SHORT PROBLEM 1: From the pull request page, copy everything from "Conversation" up to and including "on corporate machines)", word for word.

DOCUMENT SECTION:
## Begin

Skip to content

fix(security): self-repair locked .secret_key on Windows (OPENHUMAN-TAURI-GN)#2061

Merged
graycyrus merged 8 commits into
tinyhumansai:mainfrom
YellowSnnowmann:fix/sentry-OPENHUMAN-TAURI-GN
May 18, 2026
Merged

fix(security): self-repair locked .secret_key on Windows (OPENHUMAN-TAURI-GN)#2061
graycyrus merged 8 commits into
tinyhumansai:mainfrom
YellowSnnowmann:fix/sentry-OPENHUMAN-TAURI-GN

Conversation

@YellowSnnowmann
Copy link
Copy Markdown
Contributor

@YellowSnnowmann YellowSnnowmann commented May 18, 2026

Summary

  • Use USERDOMAIN\USERNAME for icacls grant so domain-joined and AAD/Entra-joined Windows accounts resolve correctly (bare USERNAME could lock out users on corporate machines)

## End

INPUT ROWS:
## Begin

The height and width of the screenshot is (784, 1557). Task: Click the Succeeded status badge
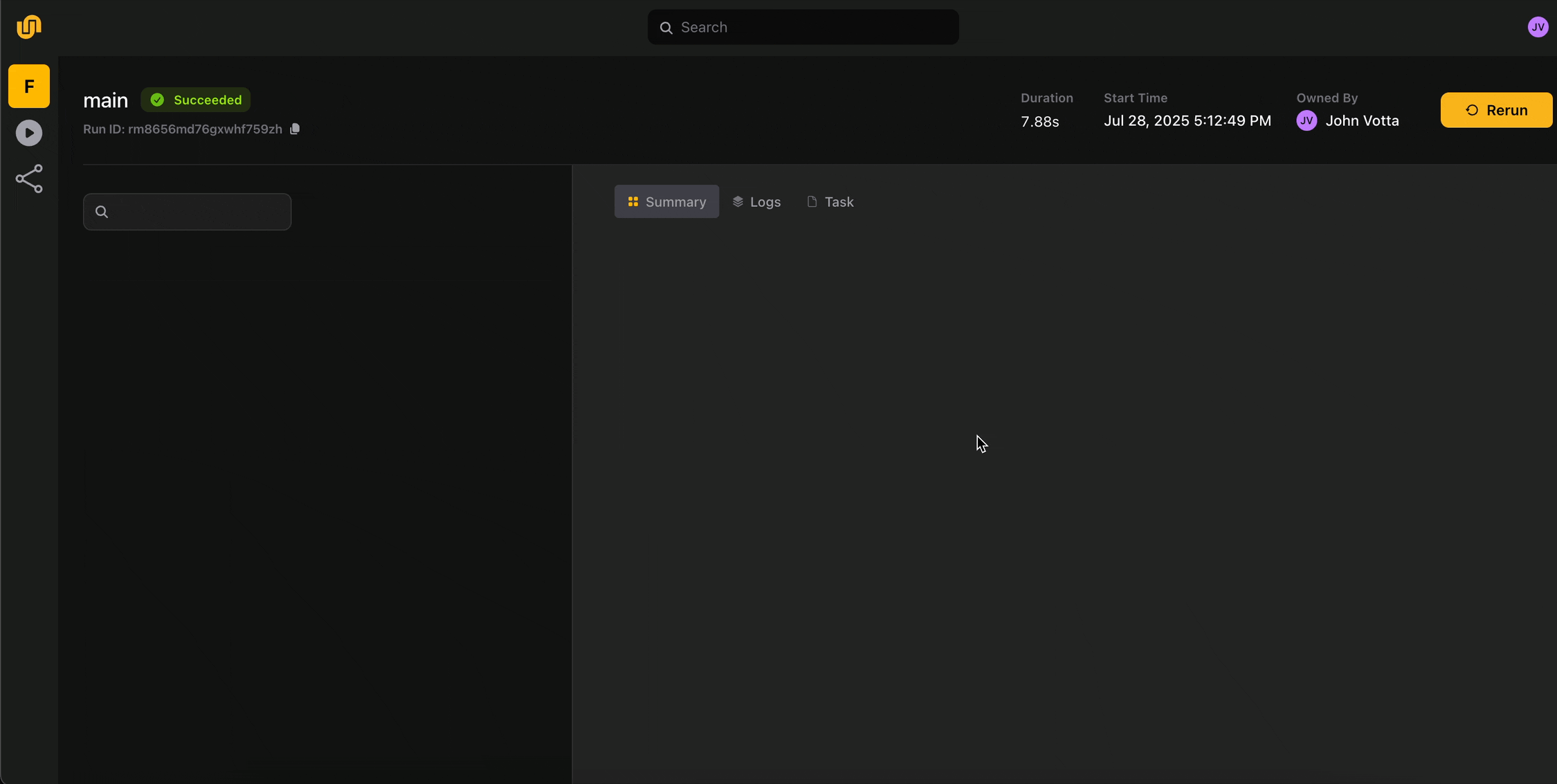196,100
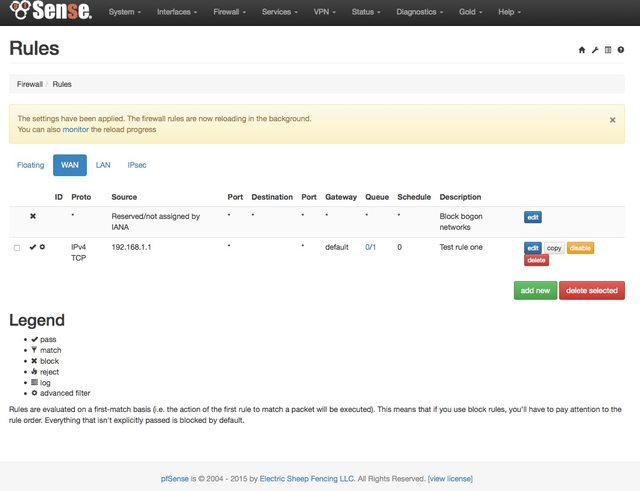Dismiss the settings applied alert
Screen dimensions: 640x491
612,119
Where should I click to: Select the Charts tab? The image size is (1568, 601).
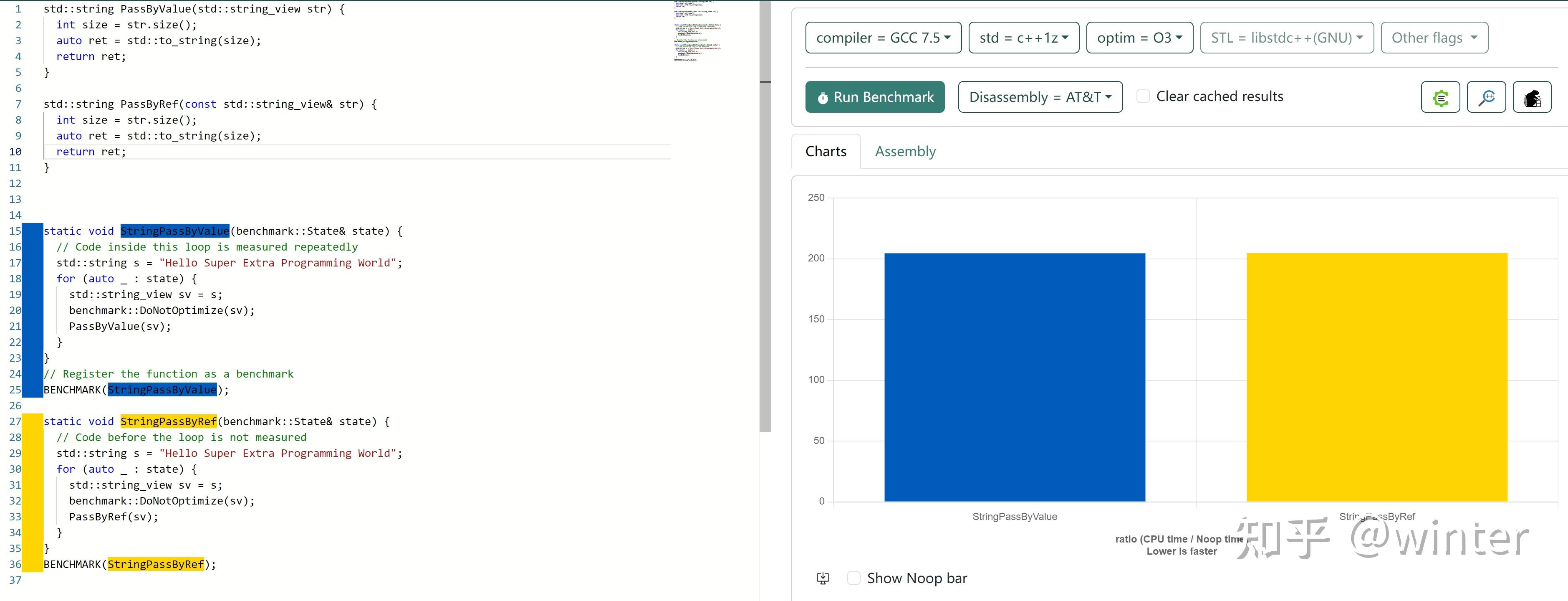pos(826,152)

## End
## Begin

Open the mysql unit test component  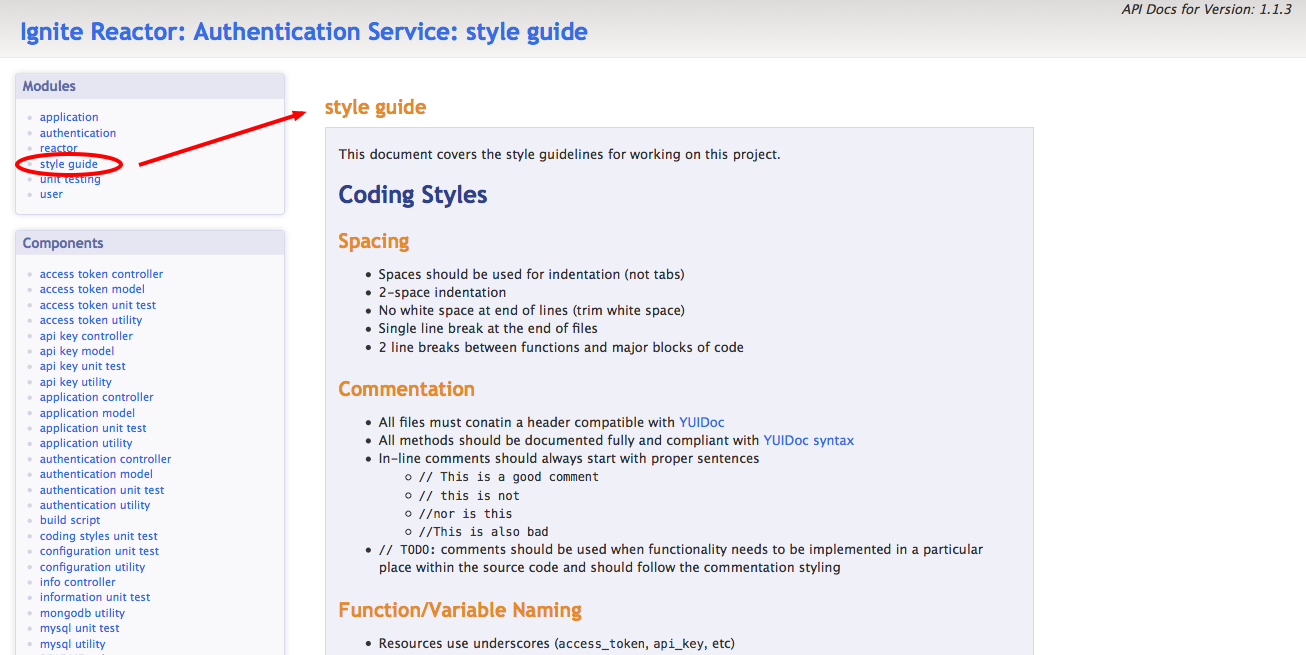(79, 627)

## End

SHORT PROBLEM 2: Repeat the listing word for word from the line with "The height and" up to and including the line with "pos(826,152)", and leave the pictures out.

COMPLETE RESPONSE 1:
Conversation

@YellowSnnowmann
Copy link
Copy Markdown
Contributor

@YellowSnnowmann YellowSnnowmann commented May 18, 2026

Summary

  • Use USERDOMAIN\USERNAME for icacls grant so domain-joined and AAD/Entra-joined Windows accounts resolve correctly (bare USERNAME could lock out users on corporate machines)

COMPLETE RESPONSE 2:
The height and width of the screenshot is (784, 1557). Task: Click the Succeeded status badge
196,100
Dismiss the settings applied alert
Screen dimensions: 640x491
612,119
Where should I click to: Select the Charts tab? The image size is (1568, 601).
pos(826,152)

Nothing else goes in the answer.